Writing Fighting Words
In November 1861, a woman named Julia Ward Howe and her husband visited Washington, D.C. While there, Howe, a published poet, heard Union troops belting out a well-known marching song called “John Brown’s Body,” after the famous abolitionist, John Brown. A preacher standing with Howe encouraged her to write new lyrics to the tune.
“I replied that I had often wished to do so,” Howe later wrote.
I… awoke the next morning in the gray of the early dawn, and to my astonishment found that the wished-for lines were arranging themselves in my brain. I lay quite still until the last verse had completed itself in my thoughts, then hastily arose, saying to myself, I shall lose this if I don’t write it down immediately. I… began to scrawl the lines almost without looking…. Having completed this, I lay down again and fell asleep, but not before feeling that something of importance had happened to me.”

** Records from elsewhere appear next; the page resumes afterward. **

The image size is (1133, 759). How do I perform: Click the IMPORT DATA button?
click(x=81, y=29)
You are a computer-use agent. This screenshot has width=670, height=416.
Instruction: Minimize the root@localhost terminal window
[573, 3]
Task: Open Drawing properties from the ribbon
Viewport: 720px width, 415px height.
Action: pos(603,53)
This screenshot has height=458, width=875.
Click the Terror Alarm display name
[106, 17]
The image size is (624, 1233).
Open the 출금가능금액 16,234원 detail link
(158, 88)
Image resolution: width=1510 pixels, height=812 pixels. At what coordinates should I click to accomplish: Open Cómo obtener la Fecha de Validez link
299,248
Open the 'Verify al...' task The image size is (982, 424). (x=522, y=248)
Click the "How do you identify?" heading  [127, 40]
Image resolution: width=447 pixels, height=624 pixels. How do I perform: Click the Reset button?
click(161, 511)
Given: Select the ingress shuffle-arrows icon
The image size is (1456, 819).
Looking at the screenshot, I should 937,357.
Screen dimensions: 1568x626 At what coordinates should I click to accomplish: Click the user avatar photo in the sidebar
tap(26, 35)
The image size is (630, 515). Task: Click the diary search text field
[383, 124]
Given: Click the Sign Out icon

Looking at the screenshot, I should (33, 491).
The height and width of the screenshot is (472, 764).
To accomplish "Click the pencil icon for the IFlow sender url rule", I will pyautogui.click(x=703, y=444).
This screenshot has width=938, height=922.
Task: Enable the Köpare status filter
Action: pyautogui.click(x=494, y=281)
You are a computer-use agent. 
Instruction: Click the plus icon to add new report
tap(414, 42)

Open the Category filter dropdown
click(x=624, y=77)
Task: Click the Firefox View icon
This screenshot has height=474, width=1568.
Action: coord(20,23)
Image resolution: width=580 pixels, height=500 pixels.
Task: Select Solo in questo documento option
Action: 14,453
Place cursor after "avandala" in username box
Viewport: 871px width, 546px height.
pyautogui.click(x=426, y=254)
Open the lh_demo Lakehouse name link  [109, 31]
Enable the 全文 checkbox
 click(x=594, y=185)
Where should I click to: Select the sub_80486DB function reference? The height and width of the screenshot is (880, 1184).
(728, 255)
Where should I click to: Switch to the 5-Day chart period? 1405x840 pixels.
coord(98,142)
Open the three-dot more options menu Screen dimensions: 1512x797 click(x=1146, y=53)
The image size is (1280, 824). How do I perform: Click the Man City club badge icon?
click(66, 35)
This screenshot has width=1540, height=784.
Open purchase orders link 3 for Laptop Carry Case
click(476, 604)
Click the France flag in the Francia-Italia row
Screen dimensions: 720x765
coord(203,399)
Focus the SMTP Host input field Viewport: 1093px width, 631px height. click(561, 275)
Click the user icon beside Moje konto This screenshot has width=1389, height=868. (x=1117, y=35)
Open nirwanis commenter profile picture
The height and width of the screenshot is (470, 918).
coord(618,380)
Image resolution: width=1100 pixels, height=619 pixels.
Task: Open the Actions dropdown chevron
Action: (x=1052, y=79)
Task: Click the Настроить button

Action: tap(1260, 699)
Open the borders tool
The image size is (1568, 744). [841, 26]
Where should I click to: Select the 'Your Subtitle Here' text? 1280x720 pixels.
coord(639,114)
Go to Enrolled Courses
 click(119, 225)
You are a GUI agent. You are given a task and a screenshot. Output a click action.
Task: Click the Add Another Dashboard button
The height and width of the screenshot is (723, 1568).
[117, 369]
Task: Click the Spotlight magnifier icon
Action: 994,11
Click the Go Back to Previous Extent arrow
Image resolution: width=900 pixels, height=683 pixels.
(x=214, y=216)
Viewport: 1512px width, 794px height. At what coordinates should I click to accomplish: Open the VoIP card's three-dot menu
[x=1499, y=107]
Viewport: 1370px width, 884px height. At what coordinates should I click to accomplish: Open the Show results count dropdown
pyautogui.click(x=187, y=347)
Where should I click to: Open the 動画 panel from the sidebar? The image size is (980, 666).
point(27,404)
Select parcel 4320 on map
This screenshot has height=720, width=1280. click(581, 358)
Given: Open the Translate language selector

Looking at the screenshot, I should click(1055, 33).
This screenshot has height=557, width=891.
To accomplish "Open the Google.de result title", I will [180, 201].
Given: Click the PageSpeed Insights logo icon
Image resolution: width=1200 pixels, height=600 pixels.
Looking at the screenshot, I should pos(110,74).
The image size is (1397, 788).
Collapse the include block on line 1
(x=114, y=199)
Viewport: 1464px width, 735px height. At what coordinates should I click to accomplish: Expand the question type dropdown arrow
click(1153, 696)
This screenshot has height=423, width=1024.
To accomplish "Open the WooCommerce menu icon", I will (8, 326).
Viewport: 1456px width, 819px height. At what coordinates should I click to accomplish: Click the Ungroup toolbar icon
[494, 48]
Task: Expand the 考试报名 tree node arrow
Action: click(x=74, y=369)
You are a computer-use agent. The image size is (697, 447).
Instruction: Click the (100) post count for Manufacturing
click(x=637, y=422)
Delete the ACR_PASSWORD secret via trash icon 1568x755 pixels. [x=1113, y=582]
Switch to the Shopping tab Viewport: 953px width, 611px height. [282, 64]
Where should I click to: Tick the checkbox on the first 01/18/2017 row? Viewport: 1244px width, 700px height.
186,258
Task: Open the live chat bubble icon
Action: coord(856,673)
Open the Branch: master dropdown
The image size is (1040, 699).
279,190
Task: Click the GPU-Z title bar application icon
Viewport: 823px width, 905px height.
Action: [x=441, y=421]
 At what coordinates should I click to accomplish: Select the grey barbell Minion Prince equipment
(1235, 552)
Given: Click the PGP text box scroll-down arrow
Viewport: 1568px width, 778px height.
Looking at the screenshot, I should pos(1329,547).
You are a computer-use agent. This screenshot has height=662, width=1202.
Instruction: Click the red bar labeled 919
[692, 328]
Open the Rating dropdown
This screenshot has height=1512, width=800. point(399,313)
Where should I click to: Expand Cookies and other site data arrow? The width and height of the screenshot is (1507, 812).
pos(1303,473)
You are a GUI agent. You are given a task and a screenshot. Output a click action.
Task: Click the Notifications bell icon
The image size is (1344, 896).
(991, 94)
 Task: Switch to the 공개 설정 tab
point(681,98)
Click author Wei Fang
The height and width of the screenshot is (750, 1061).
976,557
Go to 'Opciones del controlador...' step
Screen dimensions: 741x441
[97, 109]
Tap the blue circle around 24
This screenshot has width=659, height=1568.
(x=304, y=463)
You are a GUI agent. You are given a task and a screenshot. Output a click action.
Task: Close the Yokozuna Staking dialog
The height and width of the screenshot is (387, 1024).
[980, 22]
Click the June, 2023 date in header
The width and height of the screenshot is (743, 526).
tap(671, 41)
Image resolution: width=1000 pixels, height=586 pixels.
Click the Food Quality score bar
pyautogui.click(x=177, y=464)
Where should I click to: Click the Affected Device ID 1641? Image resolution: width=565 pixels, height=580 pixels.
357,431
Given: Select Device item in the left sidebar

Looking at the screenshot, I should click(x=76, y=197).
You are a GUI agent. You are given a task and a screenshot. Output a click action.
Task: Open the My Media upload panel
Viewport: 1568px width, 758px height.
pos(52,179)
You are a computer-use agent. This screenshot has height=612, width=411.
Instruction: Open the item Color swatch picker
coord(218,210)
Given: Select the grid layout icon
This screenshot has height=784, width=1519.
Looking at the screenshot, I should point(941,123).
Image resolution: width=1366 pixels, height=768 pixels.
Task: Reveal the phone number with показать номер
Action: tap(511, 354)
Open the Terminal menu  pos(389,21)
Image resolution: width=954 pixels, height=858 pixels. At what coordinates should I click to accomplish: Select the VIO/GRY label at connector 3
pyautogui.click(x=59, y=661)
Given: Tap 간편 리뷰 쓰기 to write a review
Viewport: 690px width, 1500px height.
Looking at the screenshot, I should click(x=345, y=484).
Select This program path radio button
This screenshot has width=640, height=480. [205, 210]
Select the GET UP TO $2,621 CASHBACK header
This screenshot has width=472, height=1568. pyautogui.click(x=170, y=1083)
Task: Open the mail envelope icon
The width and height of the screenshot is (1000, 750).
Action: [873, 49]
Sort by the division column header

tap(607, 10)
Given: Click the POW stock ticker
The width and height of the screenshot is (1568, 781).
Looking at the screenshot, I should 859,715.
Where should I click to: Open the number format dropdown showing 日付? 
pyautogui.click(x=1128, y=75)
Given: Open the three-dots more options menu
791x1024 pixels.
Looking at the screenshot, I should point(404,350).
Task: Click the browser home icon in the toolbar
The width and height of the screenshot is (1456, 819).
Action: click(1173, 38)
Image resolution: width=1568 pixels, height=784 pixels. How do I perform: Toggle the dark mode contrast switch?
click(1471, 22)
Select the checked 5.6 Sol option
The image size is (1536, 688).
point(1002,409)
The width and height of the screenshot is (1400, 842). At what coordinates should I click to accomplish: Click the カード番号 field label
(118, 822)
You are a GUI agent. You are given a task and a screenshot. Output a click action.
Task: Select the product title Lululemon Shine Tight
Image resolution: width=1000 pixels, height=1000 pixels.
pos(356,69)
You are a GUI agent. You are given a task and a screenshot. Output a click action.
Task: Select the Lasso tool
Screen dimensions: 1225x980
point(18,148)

That “something of importance” proved to be the words to the “Battle Hymn of the Republic.” In February 1862, she sold her poem to the Atlantic Monthly, a well-known magazine, for five dollars.
The new song spread quickly through the Union armies and was adopted by Union supporters who wanted to teach the southern rebels a lesson. (Oddly, it had been a southerner named William Steffe who had written the original music.) Howe’s version was packed with Biblical imagery and phrasing.
Mine eyes have seen the glory of the coming of the Lord:
He is trampling out the vintage where the grapes of wrath are stored;
He hath loosed the fateful lightning of His terrible swift sword:
His truth is marching on.
(Chorus)
Glory, glory, hallelujah!
Glory, glory, hallelujah!
Glory, glory hallelujah!
His truth is marching on.
Howe took dead aim at slavery in her lyrics. She and her husband were strong anti-slavery activists, called abolitionists. Included in one verse of the hymn were the words “let us die to make men free”—to fight to end slavery, in other words. Howe’s new words also angered southerners. Not only did the song sing for an end to slavery, this “hymn”—a holy, church song—claimed that God was on the North’s side.